Don’t know who your saw, Lelly, but it sounds as if they were pretty stressed too. I was diagnosed in 2013, and have nothing but praise for the way things were handled by the then Head of Haematology, who took time to explain the details, discussed treatments and prognoses. Care since then, by the specialist nurse on the phone and on my occasional visits, has been good too. But I’m one of the lucky ones; hydroxycarbamide plus aspirin keeps platelets at an acceptable level with no significant side-effects, so don’t know how they would be with more complex cases. Also fortunate to have interested wife, and daughter in next village, to keep me on the straight and narrow. I found that delving into all the scientific information and engaging with MPNvoice and Bloodwise/BloodCancerUK was very useful, but that’s a reflection of a lifetime’s career.
One minor positive of COVID; I had to attend ARI daily in Jan/Feb for radiotherapy for prostate cancer (yes, I know, a bit greedy having two forms of cancer!) and at least the pandemic kept most of the traffic off the roads, so the B999 was an easy drive.
Happy to talk if it would be any help.
Hi
Thank you so much Nichola your comments are much appreciated.
My family is my sister and she has her work cut out with her own daughter and helping to support her and 3 Grandchildren.
Yes I have seen her a couple of times and had a lunch in the garden with my poor niece so it helped…
I do feel for everyone and find there is a huge gap in information or professional support which seems to depend very much on where one lives…
My concern is that every other pain or discomfort can too easily be put down to my ET and it becomes a blanket for anything else that may be going on…
No I am not neurotic or a hypochondriac but have had various odd “things” for which I can find no explanation…I wonder if others feel that way?
Yes my dog ( sadly lost one in May) is a great pal and we are looking forward to welcoming another older boy to our home very soon…
I you are well and coping in these difficult times…
Lelly.
Hi DickM
Am sorry to hear you’ve had a double whammy to deal with and appreciate how stressful that must be for you.
Thank you for your kind words.

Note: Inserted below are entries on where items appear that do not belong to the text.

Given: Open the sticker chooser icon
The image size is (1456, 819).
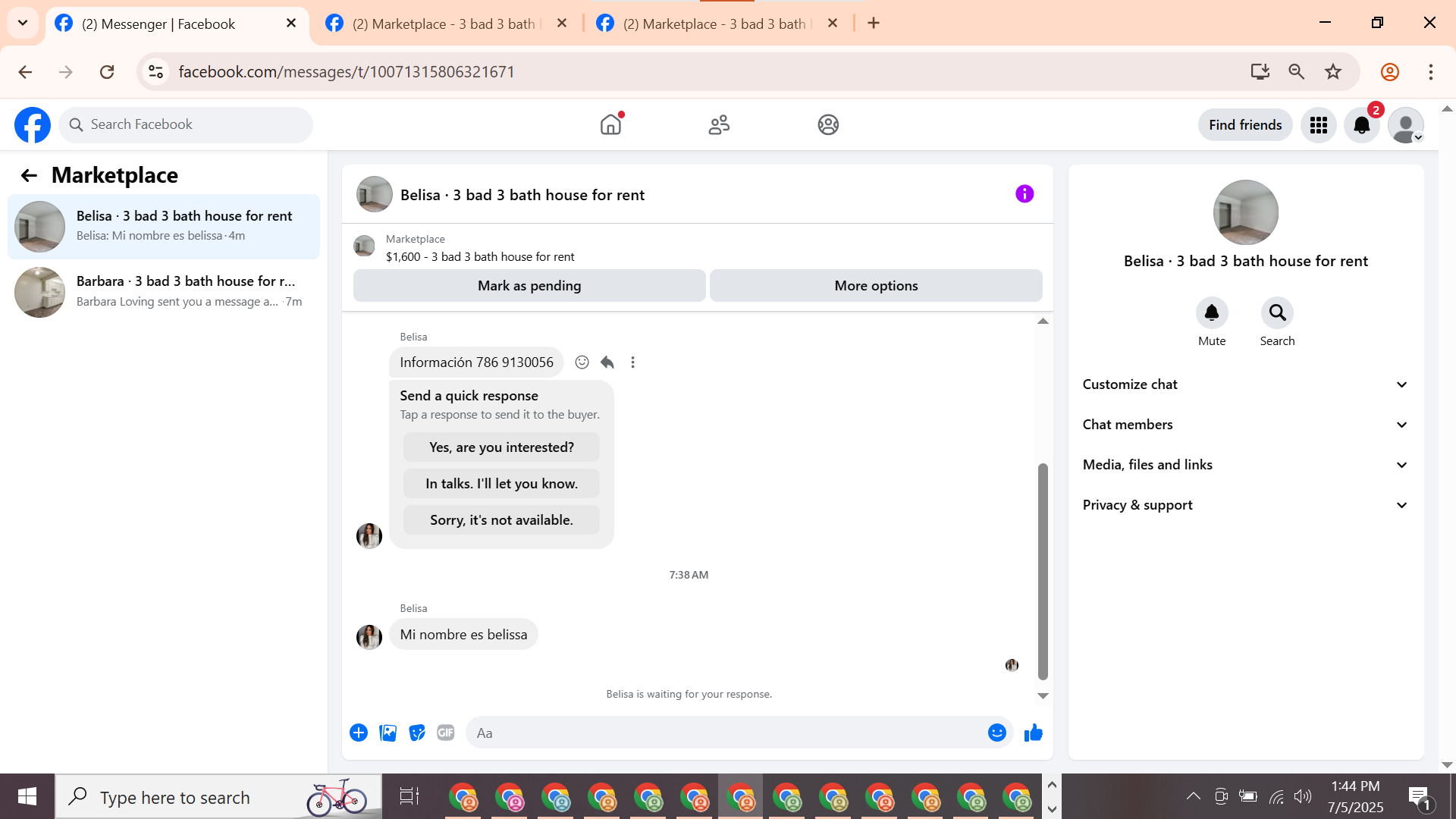Looking at the screenshot, I should click(416, 733).
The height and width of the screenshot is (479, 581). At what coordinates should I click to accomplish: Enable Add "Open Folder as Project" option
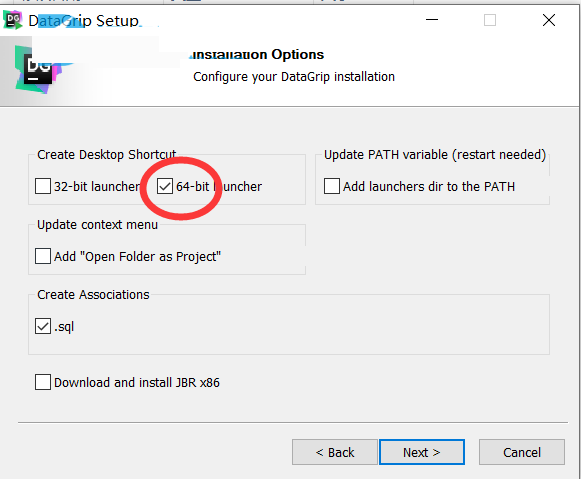coord(43,256)
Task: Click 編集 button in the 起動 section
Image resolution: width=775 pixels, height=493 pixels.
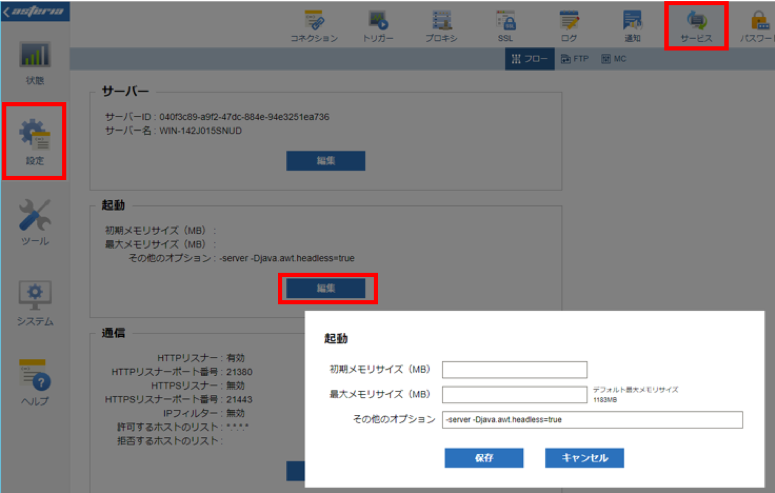Action: (326, 288)
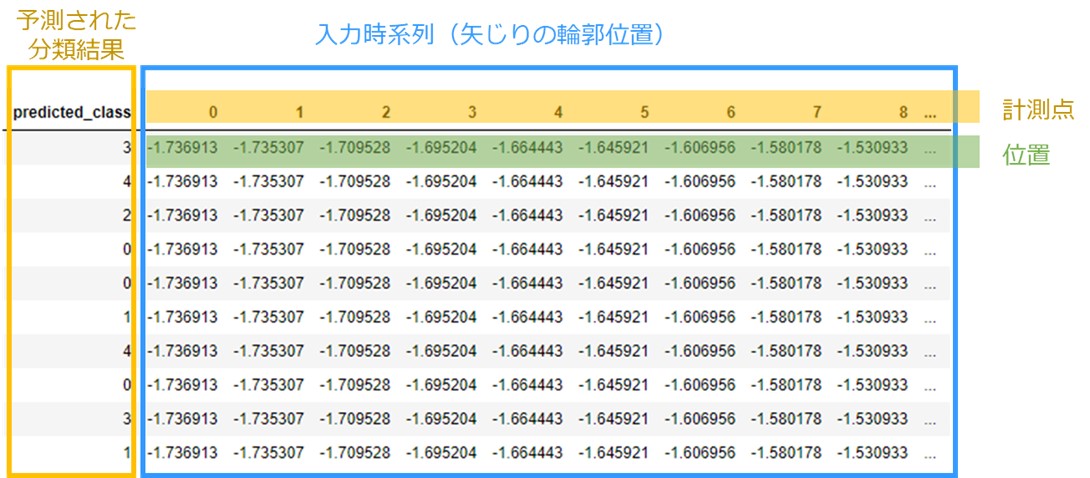This screenshot has width=1090, height=478.
Task: Select predicted class 3 in first data row
Action: tap(126, 147)
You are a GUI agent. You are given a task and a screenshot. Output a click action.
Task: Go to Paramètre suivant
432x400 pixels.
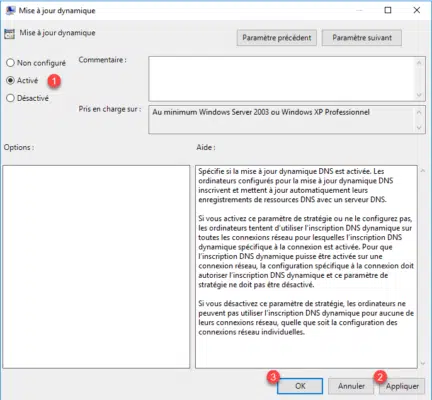pyautogui.click(x=362, y=38)
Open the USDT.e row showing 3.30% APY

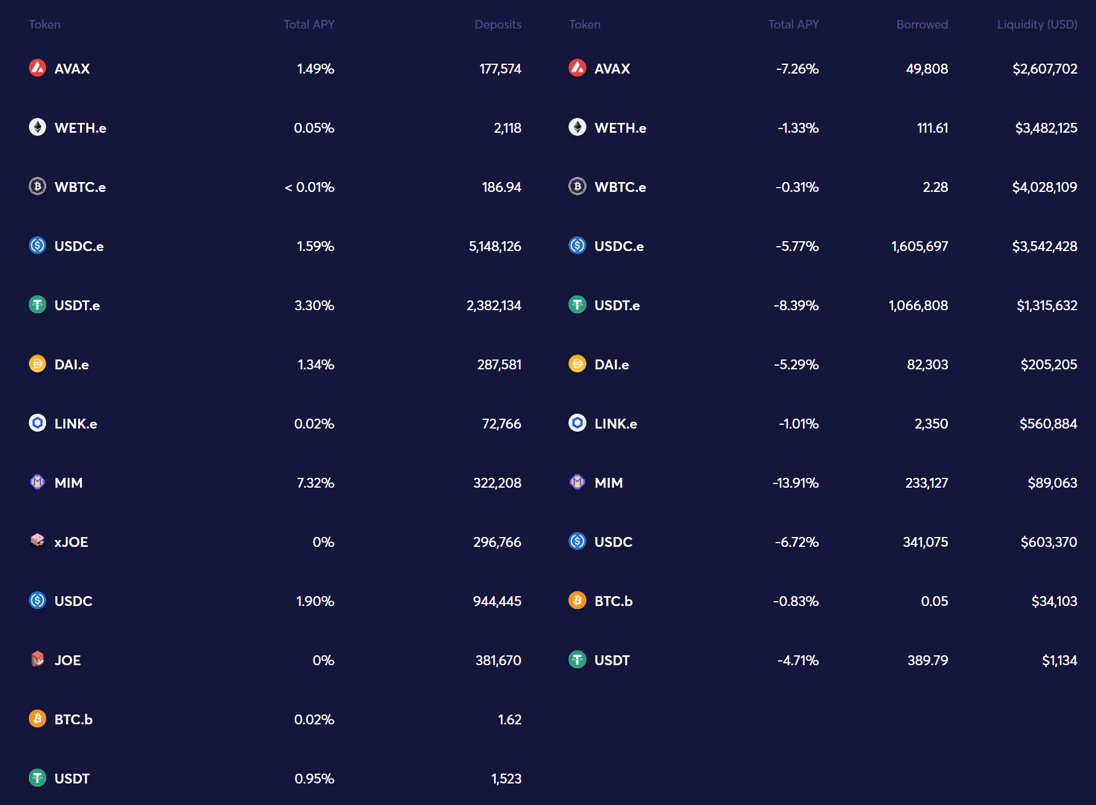pos(275,305)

I think all NHS should be praised and taking that and the stressful times they have worked and are working in into consideration, I still feel my Haemotologist gave me the minimum of advice or help in fact my GP said he “fobbed” you off when I saw her regarding headaches at the behest of my Haemotologist.
I do appreciate the groups you have mentioned and agree they are very helpful…
hopefully you are getting all the support and help you need and I send my best wishes to you…
Lelly.
Hello Erica
I’ve just been diagnosed with B cell Lymphoma again. I first got it 14 years ago and had R-CHOP. One thing I did notice was that when my hair fell out other people were at a complete loss as to what to say. To my amusement the only thing they could come up with was ‘Oh, what a nice shaped head you’ve got!’
Laura
Hi @LauraMM and welcome to the forum. Wow, 14 years. Have you been on active monitoring or was treatment successful 14 years ago. How are you feeling about things?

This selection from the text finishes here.